◆ Problem to solve ◆
Keep to one stretch of the data below, the lines from the one with "You are a computer-use agent. Image" up to and including the one with "Instruction: Click the D1 sub-header cell", and return that stretch exactly.

◆ Records for this exercise ◆

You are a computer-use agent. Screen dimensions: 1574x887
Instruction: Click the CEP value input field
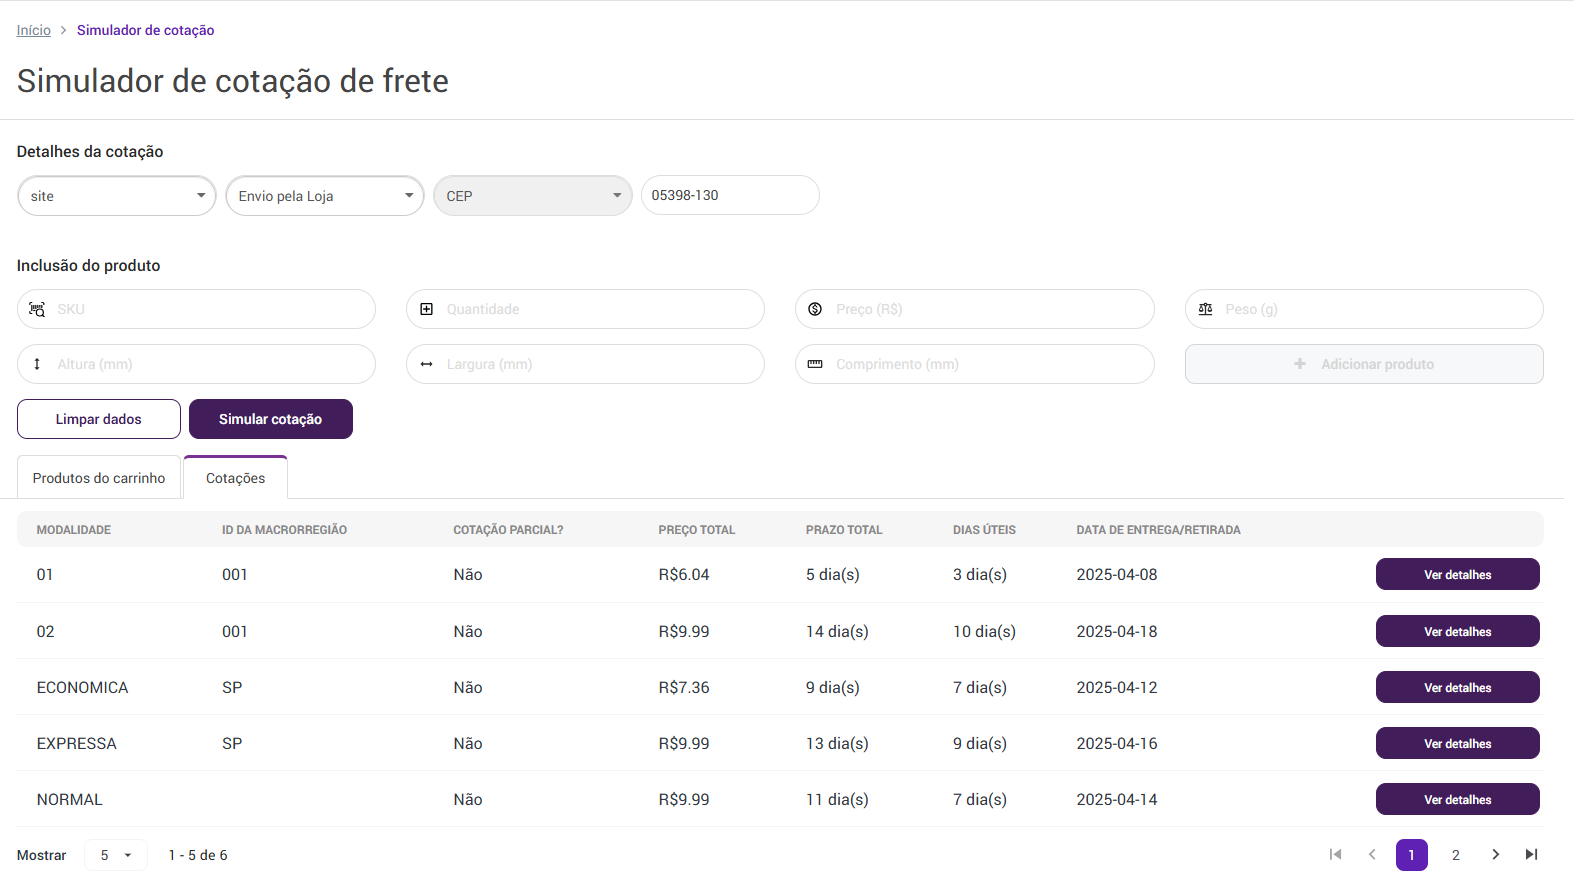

==

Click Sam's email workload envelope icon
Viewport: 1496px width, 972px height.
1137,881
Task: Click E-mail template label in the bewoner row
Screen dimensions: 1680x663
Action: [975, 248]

...

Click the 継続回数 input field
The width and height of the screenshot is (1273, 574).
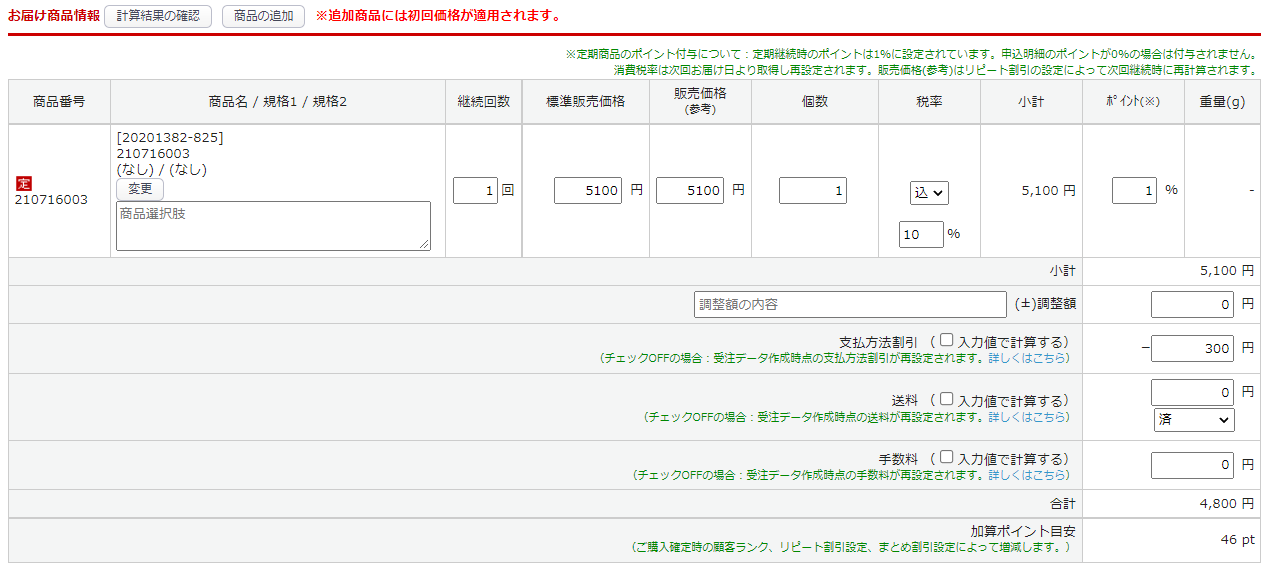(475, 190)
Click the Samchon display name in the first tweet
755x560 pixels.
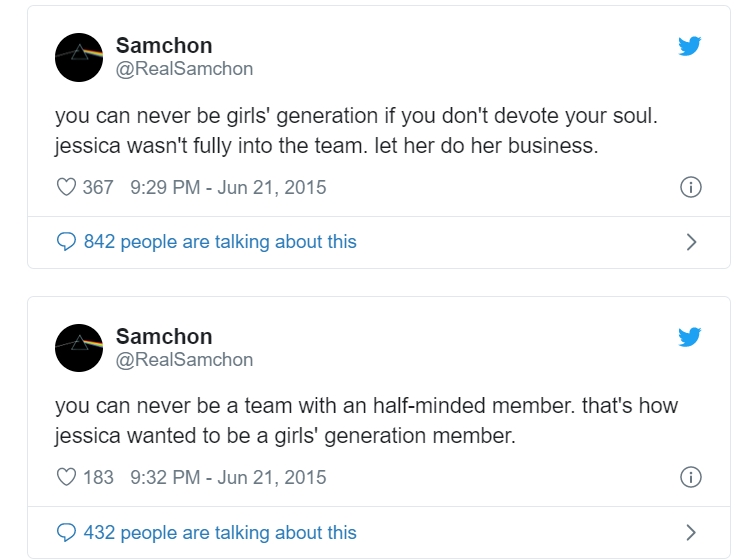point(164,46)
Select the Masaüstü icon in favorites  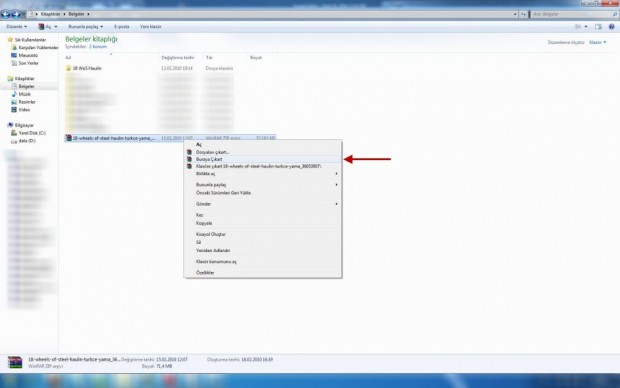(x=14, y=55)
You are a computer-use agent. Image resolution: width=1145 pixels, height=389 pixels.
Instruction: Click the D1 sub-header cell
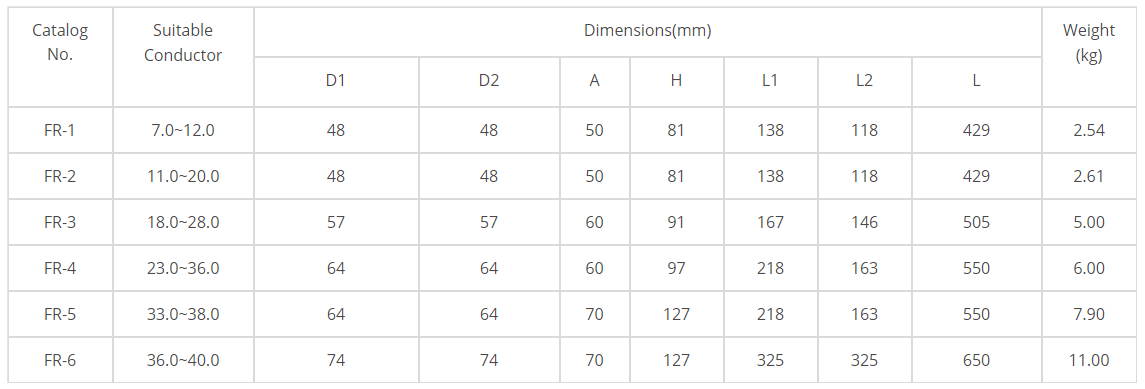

◆ Solution ◆
You are a computer-use agent. Image resolution: width=1145 pixels, height=389 pixels.
Instruction: Click the D1 sub-header cell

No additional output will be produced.